11/05/2007

Consensus Does Not Imply Truth

Despite Al Gore's claim that the consensus is that global warming is All-The-Fault-Of-The-Evil-Humans©, the inconvenient truth is that there is no consensus. Too many respected climatologists, meteorologists, and other climate scientists disagree, saying that there is not enough data or that the models used to process the data are seriously flawed. Some dissenters are saying that humans have had little, if any effect on the climate and that what changes have been seen are part of a natural process.

Moonbattery has a number of links that names names of those standing up against the so-called consensus that all global warming is caused by humans. Many do not deny there is some kind of global climate change, but they do not look at humans as the cause. After all, climate change has been an ongoing phenomenon since Earth has had an atmosphere. Too many people seem to think that normal climate is what they've been experiencing during their lifetimes or the lifetimes of their parents or grandparents. But within the past 2000 years the climate worldwide has been both warmer and cooler than it has been over the past 100 years.

So what is considered 'normal' in regards to climate? I guess it depends upon each period of time one is talking about. Perhaps we should be speaking about average climate versus normal. But what would the
response of the It's-All-The-Fault-Of-The-Evil-Humans cabal if they found out the average climate for any given area on Earth is warmer than it is presently? Would they then be guilty of promoting global cooling to keep global temperatures below the' average' temperatures? It's all a matter of perspective, isn't it?

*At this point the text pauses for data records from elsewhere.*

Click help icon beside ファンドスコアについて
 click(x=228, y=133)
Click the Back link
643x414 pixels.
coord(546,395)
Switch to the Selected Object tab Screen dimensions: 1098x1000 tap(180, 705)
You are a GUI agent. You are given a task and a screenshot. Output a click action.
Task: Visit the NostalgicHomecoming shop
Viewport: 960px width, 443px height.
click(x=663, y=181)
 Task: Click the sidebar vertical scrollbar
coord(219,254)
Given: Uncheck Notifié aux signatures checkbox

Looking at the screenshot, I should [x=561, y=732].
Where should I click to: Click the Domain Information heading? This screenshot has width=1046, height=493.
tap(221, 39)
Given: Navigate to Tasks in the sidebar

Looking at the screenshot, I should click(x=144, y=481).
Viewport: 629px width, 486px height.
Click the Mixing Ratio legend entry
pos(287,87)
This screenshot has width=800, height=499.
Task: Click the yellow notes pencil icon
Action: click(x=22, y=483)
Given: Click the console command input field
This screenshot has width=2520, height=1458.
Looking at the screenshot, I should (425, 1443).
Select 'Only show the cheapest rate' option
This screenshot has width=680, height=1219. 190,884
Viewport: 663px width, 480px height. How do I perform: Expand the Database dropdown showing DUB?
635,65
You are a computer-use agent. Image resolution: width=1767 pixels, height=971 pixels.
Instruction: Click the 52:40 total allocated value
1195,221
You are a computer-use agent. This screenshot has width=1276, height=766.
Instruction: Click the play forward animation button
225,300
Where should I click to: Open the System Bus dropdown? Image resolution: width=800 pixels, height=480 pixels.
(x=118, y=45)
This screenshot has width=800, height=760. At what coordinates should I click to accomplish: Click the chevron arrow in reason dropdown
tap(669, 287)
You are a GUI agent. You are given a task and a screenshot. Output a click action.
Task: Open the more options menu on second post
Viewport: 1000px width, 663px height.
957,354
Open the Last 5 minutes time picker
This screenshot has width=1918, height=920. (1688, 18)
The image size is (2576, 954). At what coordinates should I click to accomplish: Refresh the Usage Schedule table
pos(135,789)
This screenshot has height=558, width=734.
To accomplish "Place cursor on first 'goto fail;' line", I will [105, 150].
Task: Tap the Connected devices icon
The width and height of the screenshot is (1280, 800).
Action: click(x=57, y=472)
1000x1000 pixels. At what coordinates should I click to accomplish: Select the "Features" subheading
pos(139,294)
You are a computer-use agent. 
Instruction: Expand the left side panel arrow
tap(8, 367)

All of that notwithstanding, Al Gore's claim that there is scientific consensus should be a warning, not the end of the argument for or against anthropogenic global warming. As author and physician Michael Crichton said:

Let's be clear: the work of science has nothing whatever to do with consensus. Consensus is the business of politics. Science, on the contrary, requires only one investigator who happens to be right, which means that he or she has results that are verifiable by reference to the real world. In science consensus is irrelevant. What is relevant is reproducible results. The greatest scientists in history are great precisely because they broke with the consensus…

So consensus as Al Gore defines it means nothing when it comes to science, because science can not be legislated nor defined by ideology, such as Al Gore's. Science must stand on its own, and so it is with the science of global climate change.